◆ Exercise text
The library of my adolescence contained almost every book that still matters to me today; few essential books have been added. Generous teachers, passionate booksellers, friends for whom giving a book was a supreme act of intimacy and trust helped me build it. Their ghosts kindly haunt my shelves, and the books they gave still carry their voices, so that now, when I open Isak Dinesen’s Gothic Tales or Blas de Otero’s early poems, I have the impression not of reading the book myself but of being read to out loud. This is one of the reasons I never feel alone in my library.

I left my books behind when I set off for Europe in 1969, some time before the military dictatorship. I suppose that had I stayed, like so many of my friends, I would have had to destroy my library for fear of the police, since in those terrible days one could be accused of subversion merely for being seen with a book that looked suspicious (someone I knew was arrested as a Communist for carrying with him The Red and the Black). Argentinean plumbers found that there was an unprecedented call for their services, since many readers tried to burn their books in their toilet bowls, causing the porcelain to crack.

In every place I settled, a library began to grow almost on its own. In Paris and in London, in the humid heat of Tahiti, where I worked as a publisher for five long years (my Melville still shows traces of Polynesian mold), in Toronto and in Calgary, I collected books and then, when the time came to leave, packed them up in boxes to wait patiently inside tomblike storage spaces in the uncertain hope of resurrection. Every time I would ask myself how it had happened, this exuberant accumulation of paper and ink that once again would cover my walls like ivy.

◆ Work request 1
From the library passage, extract word for word the stretch that begins at "I left my books" and ends after "porcelain to crack.".
◆ Work request 2
Carry the library passage on from its final sentence, writing what comes next.

◆ Extracted records
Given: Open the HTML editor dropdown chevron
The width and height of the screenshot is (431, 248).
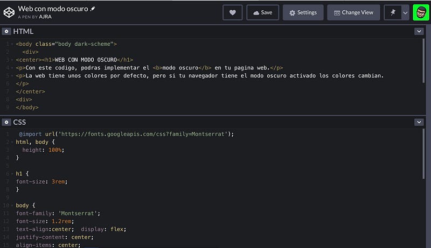Looking at the screenshot, I should coord(419,32).
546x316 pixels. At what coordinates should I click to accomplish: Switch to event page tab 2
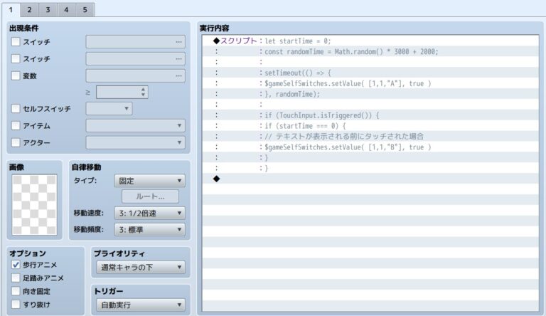pos(30,10)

◆ Written answer 1
I left my books behind when I set off for Europe in 1969, some time before the military dictatorship. I suppose that had I stayed, like so many of my friends, I would have had to destroy my library for fear of the police, since in those terrible days one could be accused of subversion merely for being seen with a book that looked suspicious (someone I knew was arrested as a Communist for carrying with him The Red and the Black). Argentinean plumbers found that there was an unprecedented call for their services, since many readers tried to burn their books in their toilet bowls, causing the porcelain to crack.

◆ Written answer 2
The library as it now stands, between long walls whose stones carry in some places the signature of their fifteenth-century masons, houses under a ceiling of weathered beams the remnants of all those previous libraries, including, from my earliest one, Grimm’s Fairy Tales in two volumes, printed in somber Gothic script, and a scribbled copy of The Tailor of Gloucester. There are only a few books that a serious bibliophile would find worthy: an illuminated Bible from a thirteenth-century German scriptorium (a gift from the novelist Yehuda Elberg), half a dozen contemporary artists’ books, a few first editions and signed copies. But I have neither the funds nor the knowledge to become a professional collector, and in my library shiny young Penguins sit happily side by side with severe-looking leather-bound patriarchs.